Hietaniemi, Veli, Rämö, Sari, Yli-Mattila, Tapani, Jestoi, Marika, Peltonen, Sari, Kartio, Mirja, Sieviläinen, Elina, Koivisto, Tauno, Parikka, Päivi
Food additives & contaminants 2016 v.33 no.5 pp. 831-848
DNA, Fusarium graminearum, HT-2 toxin, barley, biological resistance, climate change, deoxynivalenol, fungi, monitoring, mycobiota, oats, spring wheat, surveys, weather, Finland
The aim of the project was to produce updated information during 2005–14 on the Fusarium species found in Finnish cereal grains, and the toxins produced by them, as the last comprehensive survey study of Fusarium species and their toxins in Finland was carried out at the turn of the 1960s and the 1970s.
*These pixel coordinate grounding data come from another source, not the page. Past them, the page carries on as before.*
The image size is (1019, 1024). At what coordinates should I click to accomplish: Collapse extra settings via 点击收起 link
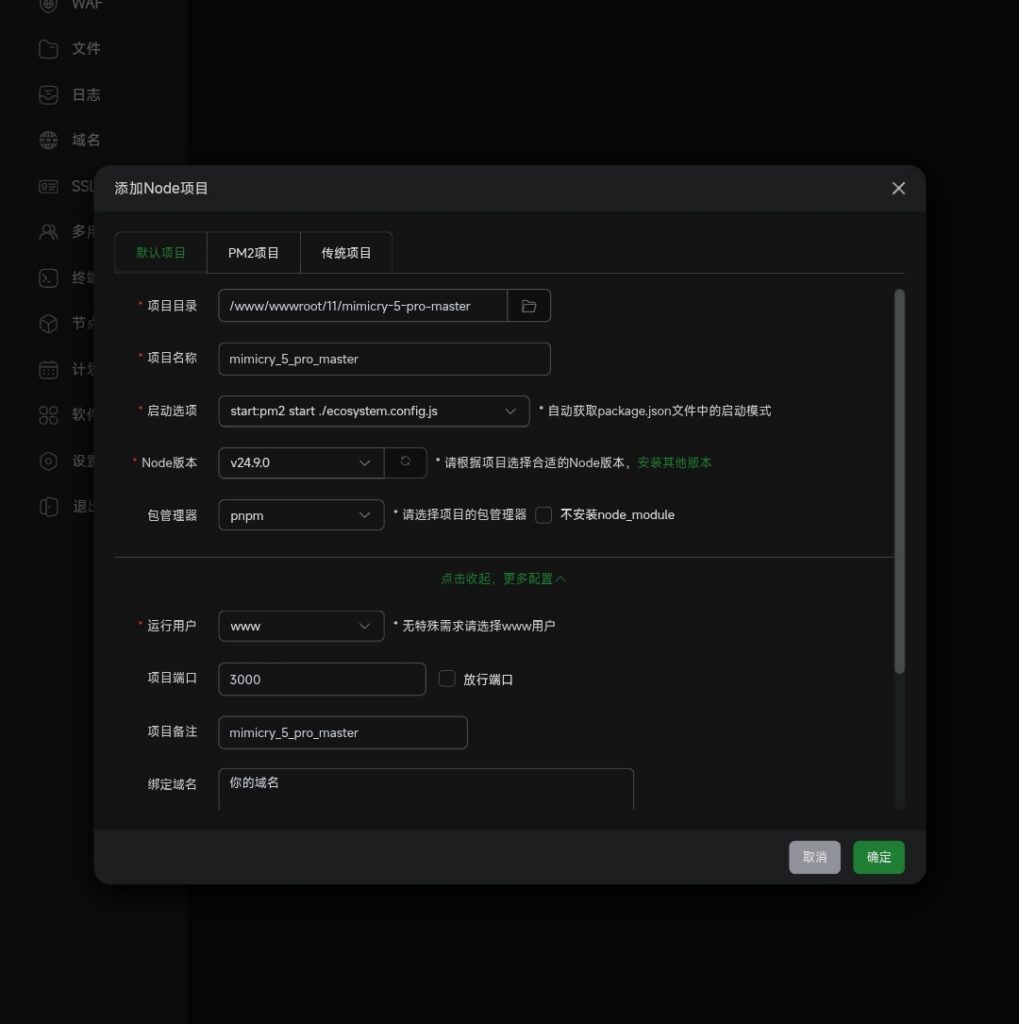point(503,578)
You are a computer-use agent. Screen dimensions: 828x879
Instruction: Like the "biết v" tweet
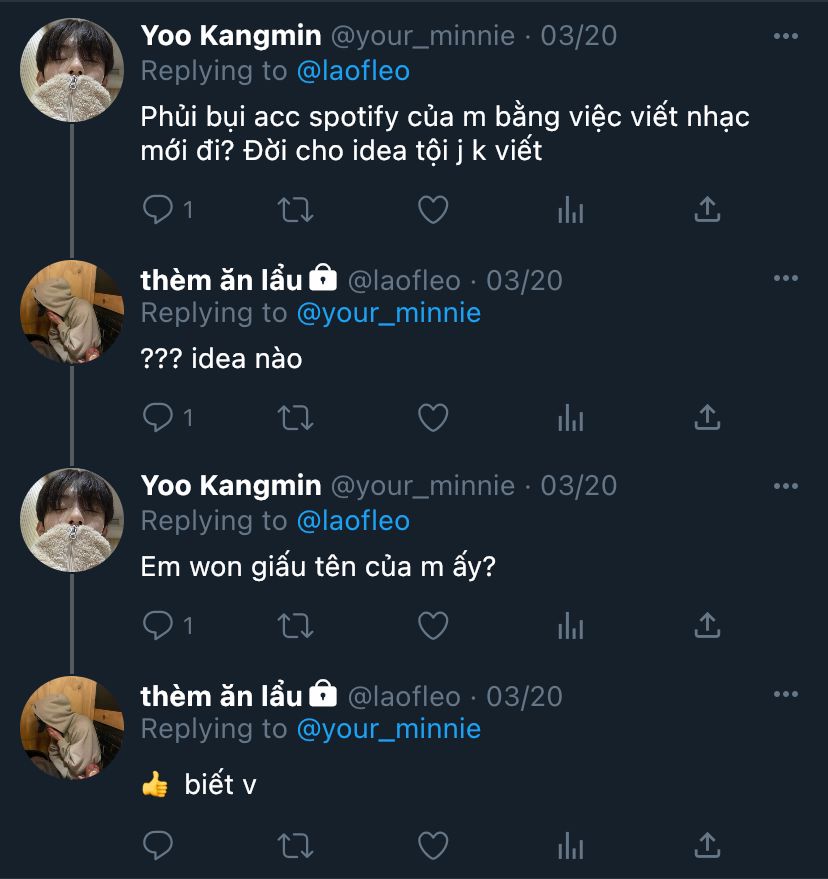432,845
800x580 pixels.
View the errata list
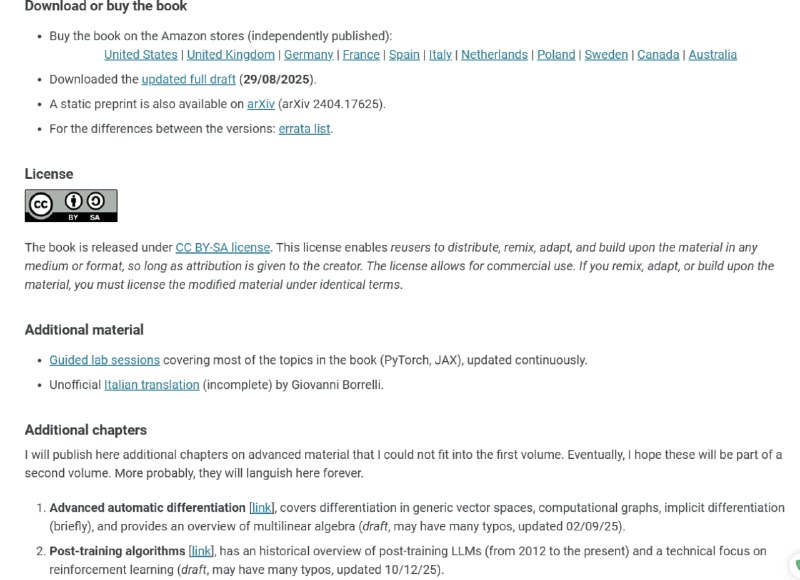pos(305,129)
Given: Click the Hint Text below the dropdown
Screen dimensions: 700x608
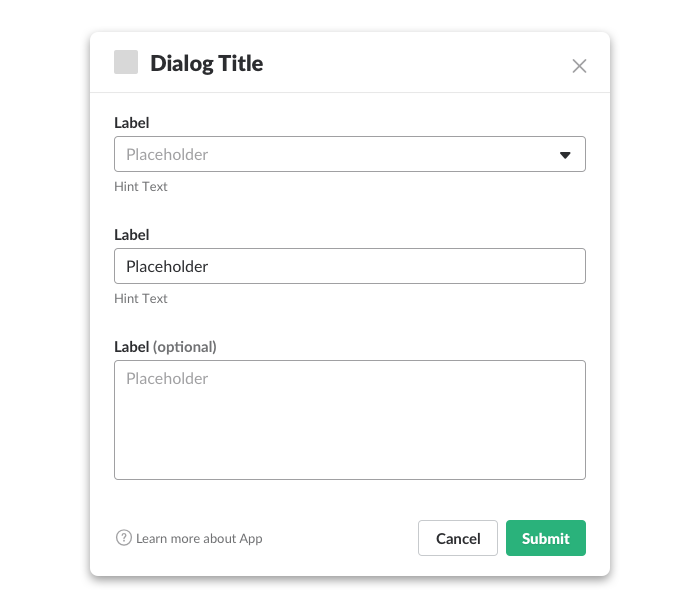Looking at the screenshot, I should coord(141,187).
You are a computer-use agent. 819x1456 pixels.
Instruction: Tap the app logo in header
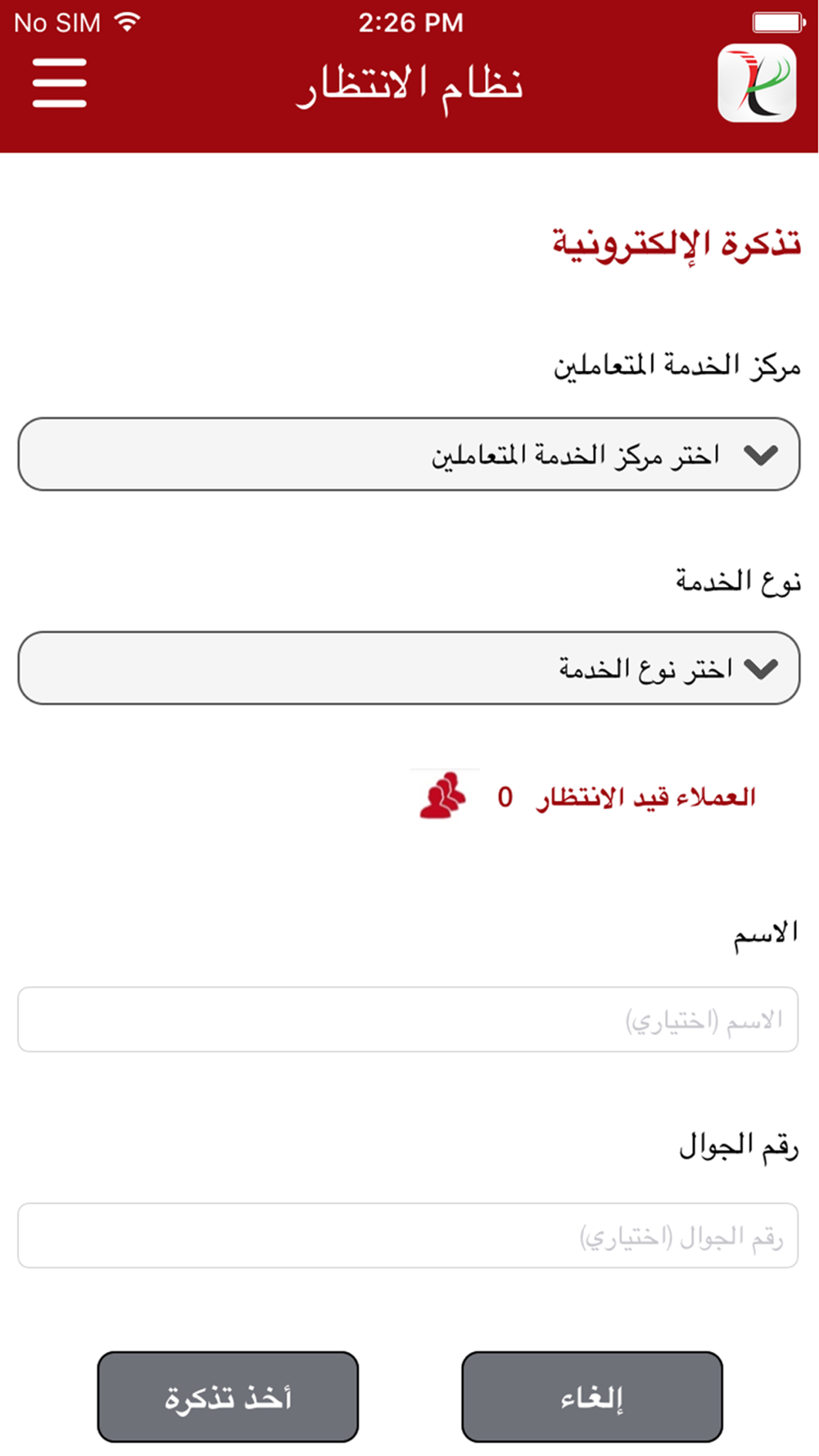757,84
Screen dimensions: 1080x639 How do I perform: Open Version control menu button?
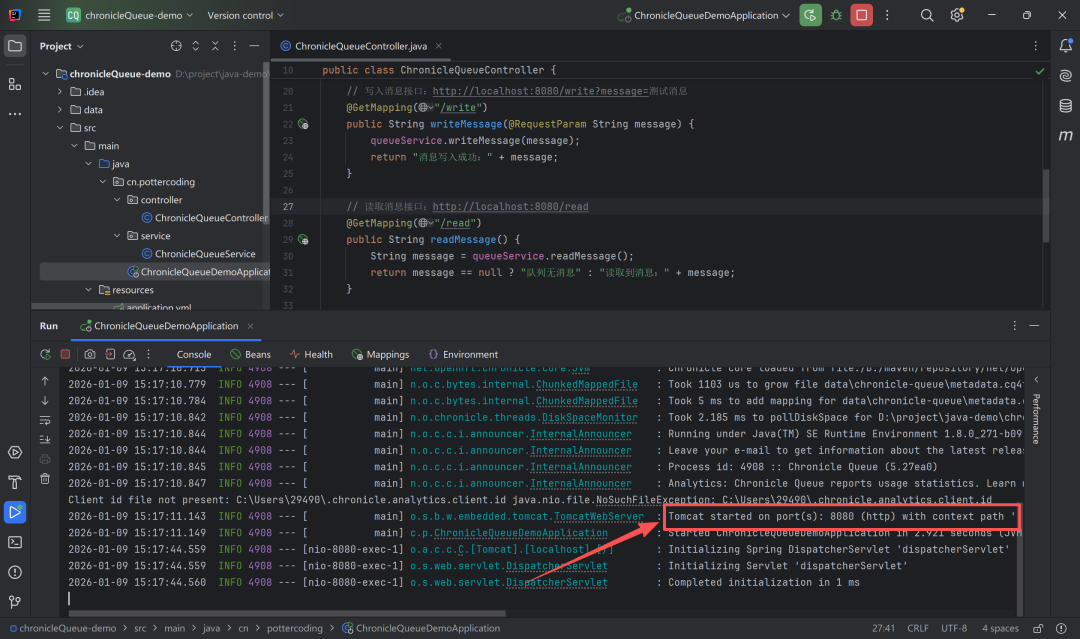245,15
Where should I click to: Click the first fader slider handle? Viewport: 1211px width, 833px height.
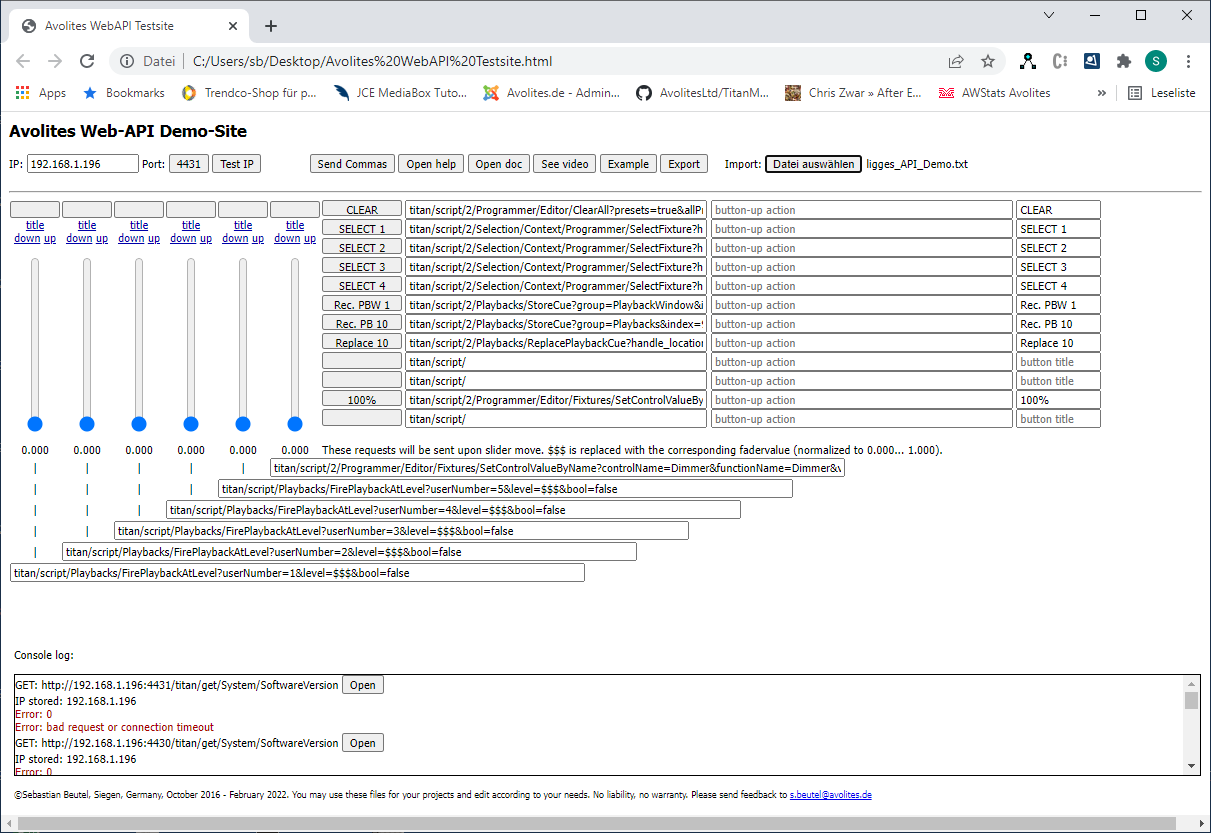click(x=35, y=424)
Another aim was to use the latest molecular and chemical methods to investigate the occurrence and correlation of Fusarium species and their mycotoxins in Finland. The most common Fusarium species found in Finland in the FinMyco project 2005 and 2006 were F. avenaceum , F. culmorum , F. graminearum , F. poae , F. sporotrichioides and F. langsethiae. F. avenaceum was the most dominant species in barley, spring wheat and oat samples. The occurrence of F. culmorum and F. graminearum was high in oats and barley. Infection by Fusarium fungi was the lowest in winter cereal grains. The incidence of Fusarium species in 2005 was much higher than in 2006 due to weather conditions. F. langsethiae has become much more common in Finland since 2001. F. graminearum has also risen in the order of importance. A highly significant correlation was found between Fusarium graminearum DNA and deoxynivalenol (DON) levels in Finnish oats, barley and wheat. When comparing the FinMyco data in 2005–06 with the results of the Finnish safety monitoring programme for 2005–14, spring cereals were noted as being more susceptible to infection by Fusarium fungi and the formation of toxins. The contents of T-2 and HT-2 toxins and the frequency of exceptionally high DON concentrations all increased in Finland during 2005–14. Beauvericin (BEA), enniatins (ENNs) and moniliformin (MON) were also very common contaminants of Finnish grains in 2005–06. Climate change is leading to warmer weather, and this may indicate more changes in Finnish Fusarium mycobiota and toxin contents and profiles in the near future.